> SOAL UNTUK DIKERJAKAN:
#1 Menurut teks tentang fasilitas difabel di Madinah dan Makah, apa yang disediakan di lantai empat tempat sai?
#2 Salin bagian teks tentang fasilitas difabel di Madinah dan Makah dari "Madinah, NU Online" sampai "karena memiliki keterbatasan.".

> TEKS BACAAN:

· · · · · · ·

Madinah, NU Online
Beberapa hari berada di kota Madinah dan Makah, membuat saya bertanya-tanya: apakah dua kota suci itu ramah dengan keberadaan difabel?
Seperti kita tahu, difabel adalah mereka yang memiliki fisik atau mental yang berbeda dari orang pada umumnya. Mereka yang buta, lumpuh, cacat lainnya yang membuat mereka tidak dapat berbuat sama dengan orang normal. Meski berbeda dengan difabel, orang yang lanjut usia diberikan kemudahan fasilitas karena memiliki keterbatasan.
Soal difabel ini saya menemukan pemandangan yang menarik. Pertama, di masjid Nabawi maupun Masjid al Haram, kedua tempat itu menyediakan kursi-kursi pendek yang jumlahnya sangat banyak. Artinya, orang yang shalat diberi fasilitas kursi-kursi tersebut, terutama bagi orang lanjut usia dan difabel. Kursi-kursi itu umumnya wakaf dari berbagai pihak.
Berikutnya, ketika orang masuk Raudlah di Masjid Nabawi, kita banyak mendapati orang berkursi roda yang mendapat fasilitas istimewa, yaitu masuk tanpa penghalang. Sehingga, mereka tanpa usah berdesak-desakan, bisa mencapai Raudlah dan makam Rasulullah. Berbeda dengan orang normal yang harus antre dan rela berdesak-desakan, kadang sampai berjam-jam untuk sampai di Raudlah.
(Baca: Menikmati Takjil di Masjid Nabawi Madinah)
Ketiga, di fasilitas publik seperti toilet masjid, banyak gambar untuk memprioritaskan layanan kepada orang difabel dan lanjut usia. Mereka juga tidak kesulitan masuk ke toilet serta bisa buang air besar dengan nyaman. Meski toilet di Makah kadang masih terlihat beberapa kamar yang kurang terjaga kebersihannya.
Keempat, ada fasilitas khusus di lokasi sai dan tawaf untuk para lanjut usia dan difabel yang menggunakan kursi. Di sai, di jalur tengah antar kanan kiri, adalah lajur orang difabel dan lanjut usia. Bahkan, di lantai empat tempat sai, disediakan mobil kecil untuk melakukan sai. Itu semua dilakukan dalam rangka memudahkan dan memanjakan lanjut usia dan difabel.

· · · · · · ·

> DAFTAR ENTRI:

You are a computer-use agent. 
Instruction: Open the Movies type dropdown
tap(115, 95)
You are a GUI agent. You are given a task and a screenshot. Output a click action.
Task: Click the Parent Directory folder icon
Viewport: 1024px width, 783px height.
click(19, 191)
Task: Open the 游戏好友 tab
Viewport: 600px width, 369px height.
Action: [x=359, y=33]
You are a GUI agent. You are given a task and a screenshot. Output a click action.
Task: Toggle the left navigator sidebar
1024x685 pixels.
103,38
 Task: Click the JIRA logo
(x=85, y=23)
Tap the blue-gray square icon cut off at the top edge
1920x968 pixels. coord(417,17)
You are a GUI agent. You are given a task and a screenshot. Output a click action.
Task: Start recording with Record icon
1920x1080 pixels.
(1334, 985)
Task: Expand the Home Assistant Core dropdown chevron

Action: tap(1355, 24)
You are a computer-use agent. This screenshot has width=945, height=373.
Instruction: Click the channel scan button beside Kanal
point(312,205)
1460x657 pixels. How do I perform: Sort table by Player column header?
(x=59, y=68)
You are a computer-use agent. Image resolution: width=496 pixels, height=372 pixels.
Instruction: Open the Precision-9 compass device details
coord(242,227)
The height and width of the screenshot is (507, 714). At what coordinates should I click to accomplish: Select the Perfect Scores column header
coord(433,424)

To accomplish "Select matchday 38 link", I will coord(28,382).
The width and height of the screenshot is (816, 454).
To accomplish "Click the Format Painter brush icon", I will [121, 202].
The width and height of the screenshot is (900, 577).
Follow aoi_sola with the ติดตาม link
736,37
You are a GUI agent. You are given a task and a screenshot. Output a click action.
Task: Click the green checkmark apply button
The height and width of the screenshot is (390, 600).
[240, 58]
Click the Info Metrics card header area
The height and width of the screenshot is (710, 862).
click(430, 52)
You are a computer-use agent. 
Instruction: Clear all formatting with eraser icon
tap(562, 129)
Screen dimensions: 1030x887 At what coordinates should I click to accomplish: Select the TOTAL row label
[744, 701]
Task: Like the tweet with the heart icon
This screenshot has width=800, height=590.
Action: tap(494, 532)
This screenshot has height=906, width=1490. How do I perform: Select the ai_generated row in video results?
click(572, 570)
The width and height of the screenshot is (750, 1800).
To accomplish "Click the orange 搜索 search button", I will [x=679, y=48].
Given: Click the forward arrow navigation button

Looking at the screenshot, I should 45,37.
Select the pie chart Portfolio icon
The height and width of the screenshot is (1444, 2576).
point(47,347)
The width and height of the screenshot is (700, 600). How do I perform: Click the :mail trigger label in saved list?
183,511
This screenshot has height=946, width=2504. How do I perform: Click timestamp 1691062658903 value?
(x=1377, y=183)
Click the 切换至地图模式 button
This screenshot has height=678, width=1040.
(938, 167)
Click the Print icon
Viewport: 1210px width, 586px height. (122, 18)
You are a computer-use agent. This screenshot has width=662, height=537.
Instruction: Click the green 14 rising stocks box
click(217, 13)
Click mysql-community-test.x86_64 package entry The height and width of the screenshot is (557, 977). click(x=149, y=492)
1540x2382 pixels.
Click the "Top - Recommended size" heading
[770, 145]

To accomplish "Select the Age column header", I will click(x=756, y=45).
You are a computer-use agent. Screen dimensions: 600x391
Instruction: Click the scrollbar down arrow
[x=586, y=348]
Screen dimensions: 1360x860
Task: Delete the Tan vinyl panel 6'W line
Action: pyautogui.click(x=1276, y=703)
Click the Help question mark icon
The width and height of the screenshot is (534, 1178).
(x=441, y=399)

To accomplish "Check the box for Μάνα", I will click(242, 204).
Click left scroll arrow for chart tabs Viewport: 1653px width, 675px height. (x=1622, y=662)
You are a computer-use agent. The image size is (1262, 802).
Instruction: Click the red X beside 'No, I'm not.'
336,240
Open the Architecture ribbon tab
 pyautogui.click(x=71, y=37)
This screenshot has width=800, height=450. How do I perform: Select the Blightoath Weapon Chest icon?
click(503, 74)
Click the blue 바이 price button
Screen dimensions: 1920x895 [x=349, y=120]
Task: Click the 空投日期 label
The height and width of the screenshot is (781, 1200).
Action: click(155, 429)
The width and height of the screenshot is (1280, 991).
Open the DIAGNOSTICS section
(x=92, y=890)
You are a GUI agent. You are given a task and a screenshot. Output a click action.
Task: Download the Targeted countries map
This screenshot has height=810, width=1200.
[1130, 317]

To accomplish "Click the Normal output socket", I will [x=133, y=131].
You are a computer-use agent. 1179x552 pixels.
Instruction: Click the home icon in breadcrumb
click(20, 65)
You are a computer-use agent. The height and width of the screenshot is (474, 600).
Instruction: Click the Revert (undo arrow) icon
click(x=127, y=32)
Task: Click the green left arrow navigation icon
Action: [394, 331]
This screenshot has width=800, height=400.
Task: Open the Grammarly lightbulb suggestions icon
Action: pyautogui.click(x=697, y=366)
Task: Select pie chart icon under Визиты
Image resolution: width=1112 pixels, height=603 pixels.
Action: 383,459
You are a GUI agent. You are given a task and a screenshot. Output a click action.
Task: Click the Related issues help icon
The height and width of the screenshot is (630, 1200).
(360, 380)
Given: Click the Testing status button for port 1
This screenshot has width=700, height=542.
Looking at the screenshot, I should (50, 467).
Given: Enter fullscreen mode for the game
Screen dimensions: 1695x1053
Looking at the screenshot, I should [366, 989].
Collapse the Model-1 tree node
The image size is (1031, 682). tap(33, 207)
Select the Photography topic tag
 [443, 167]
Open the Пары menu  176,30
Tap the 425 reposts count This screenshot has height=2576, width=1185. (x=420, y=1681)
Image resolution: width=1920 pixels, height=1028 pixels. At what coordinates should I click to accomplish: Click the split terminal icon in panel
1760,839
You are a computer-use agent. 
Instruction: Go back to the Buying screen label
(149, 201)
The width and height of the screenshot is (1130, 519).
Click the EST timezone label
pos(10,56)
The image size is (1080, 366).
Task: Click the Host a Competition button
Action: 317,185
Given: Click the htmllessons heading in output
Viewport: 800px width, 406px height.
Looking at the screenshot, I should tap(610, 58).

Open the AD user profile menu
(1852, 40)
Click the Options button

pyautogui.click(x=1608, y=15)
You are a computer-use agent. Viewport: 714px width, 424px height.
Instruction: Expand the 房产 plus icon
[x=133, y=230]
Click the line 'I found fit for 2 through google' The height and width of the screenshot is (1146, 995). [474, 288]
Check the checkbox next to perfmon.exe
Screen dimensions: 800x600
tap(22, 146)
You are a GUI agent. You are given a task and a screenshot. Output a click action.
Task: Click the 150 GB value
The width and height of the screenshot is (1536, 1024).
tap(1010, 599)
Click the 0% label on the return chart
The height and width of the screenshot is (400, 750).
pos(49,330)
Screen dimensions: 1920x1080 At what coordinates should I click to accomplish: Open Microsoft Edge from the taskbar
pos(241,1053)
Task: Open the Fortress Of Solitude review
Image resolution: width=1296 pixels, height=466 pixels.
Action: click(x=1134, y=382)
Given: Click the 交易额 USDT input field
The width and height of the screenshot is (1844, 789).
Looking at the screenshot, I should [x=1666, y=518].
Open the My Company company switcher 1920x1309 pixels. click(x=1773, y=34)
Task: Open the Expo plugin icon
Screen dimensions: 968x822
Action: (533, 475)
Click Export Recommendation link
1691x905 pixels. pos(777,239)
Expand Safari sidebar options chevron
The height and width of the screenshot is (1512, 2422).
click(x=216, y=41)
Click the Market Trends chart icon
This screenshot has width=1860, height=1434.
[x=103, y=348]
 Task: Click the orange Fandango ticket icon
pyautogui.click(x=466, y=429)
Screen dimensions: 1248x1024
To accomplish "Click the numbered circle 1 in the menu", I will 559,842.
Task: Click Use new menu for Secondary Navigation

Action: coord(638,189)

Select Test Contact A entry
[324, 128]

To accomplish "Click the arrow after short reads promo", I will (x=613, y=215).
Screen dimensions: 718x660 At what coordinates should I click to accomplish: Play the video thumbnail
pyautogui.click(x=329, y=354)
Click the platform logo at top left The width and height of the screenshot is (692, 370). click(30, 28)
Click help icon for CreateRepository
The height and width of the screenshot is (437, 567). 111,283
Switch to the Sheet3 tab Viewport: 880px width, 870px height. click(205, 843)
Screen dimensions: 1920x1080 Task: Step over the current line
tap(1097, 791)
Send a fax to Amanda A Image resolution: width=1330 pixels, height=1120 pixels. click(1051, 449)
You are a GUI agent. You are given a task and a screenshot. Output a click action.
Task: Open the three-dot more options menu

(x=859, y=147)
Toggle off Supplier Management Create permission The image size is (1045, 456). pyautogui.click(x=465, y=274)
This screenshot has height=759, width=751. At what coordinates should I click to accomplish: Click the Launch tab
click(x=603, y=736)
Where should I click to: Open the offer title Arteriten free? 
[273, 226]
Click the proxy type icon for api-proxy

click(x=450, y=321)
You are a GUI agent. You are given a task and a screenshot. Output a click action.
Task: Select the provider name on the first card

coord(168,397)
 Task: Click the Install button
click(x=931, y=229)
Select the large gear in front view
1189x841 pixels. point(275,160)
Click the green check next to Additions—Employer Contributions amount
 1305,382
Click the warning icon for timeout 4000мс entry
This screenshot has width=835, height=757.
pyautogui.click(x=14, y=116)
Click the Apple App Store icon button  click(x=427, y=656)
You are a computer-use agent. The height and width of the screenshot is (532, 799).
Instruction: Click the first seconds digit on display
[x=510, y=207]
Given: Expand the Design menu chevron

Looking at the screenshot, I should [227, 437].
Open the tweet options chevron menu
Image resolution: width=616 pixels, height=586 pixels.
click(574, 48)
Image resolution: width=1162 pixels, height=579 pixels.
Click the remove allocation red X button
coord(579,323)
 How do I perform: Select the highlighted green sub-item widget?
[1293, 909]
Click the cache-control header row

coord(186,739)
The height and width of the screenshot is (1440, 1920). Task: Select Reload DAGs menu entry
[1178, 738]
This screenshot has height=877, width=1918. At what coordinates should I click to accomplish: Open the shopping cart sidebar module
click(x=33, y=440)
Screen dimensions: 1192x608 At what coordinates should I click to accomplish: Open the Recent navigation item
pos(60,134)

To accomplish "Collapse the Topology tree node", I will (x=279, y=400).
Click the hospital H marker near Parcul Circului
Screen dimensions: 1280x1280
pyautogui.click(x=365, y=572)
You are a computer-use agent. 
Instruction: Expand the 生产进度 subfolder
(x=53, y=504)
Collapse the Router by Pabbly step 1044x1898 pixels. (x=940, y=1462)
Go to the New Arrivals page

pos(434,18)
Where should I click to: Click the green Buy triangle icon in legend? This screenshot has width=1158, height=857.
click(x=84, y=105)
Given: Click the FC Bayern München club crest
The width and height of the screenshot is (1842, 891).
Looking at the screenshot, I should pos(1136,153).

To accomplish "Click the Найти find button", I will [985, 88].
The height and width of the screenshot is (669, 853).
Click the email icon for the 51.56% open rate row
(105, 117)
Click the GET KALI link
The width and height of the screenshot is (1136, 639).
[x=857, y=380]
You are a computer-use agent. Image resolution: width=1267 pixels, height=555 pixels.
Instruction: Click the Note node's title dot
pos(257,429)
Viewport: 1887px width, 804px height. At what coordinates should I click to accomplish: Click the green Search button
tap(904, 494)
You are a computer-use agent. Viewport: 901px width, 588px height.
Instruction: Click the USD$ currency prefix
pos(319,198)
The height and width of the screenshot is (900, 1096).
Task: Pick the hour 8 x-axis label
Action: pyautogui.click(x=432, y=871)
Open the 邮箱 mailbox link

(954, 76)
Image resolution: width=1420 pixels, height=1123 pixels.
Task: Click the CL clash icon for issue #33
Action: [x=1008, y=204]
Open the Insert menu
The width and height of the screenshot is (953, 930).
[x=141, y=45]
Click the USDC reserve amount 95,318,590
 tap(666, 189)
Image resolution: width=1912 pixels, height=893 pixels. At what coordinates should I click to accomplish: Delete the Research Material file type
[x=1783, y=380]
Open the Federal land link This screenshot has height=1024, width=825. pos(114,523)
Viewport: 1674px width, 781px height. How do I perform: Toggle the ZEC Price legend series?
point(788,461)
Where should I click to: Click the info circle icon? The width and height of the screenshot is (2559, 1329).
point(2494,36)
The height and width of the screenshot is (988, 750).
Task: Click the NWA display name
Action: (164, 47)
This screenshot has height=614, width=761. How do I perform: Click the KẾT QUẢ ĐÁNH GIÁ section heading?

· · · · · · ·

> JAWABAN DI BAWAH:
#1 Di lantai empat tempat sai disediakan mobil kecil untuk melakukan sai.

#2
Madinah, NU Online
Beberapa hari berada di kota Madinah dan Makah, membuat saya bertanya-tanya: apakah dua kota suci itu ramah dengan keberadaan difabel?
Seperti kita tahu, difabel adalah mereka yang memiliki fisik atau mental yang berbeda dari orang pada umumnya. Mereka yang buta, lumpuh, cacat lainnya yang membuat mereka tidak dapat berbuat sama dengan orang normal. Meski berbeda dengan difabel, orang yang lanjut usia diberikan kemudahan fasilitas karena memiliki keterbatasan.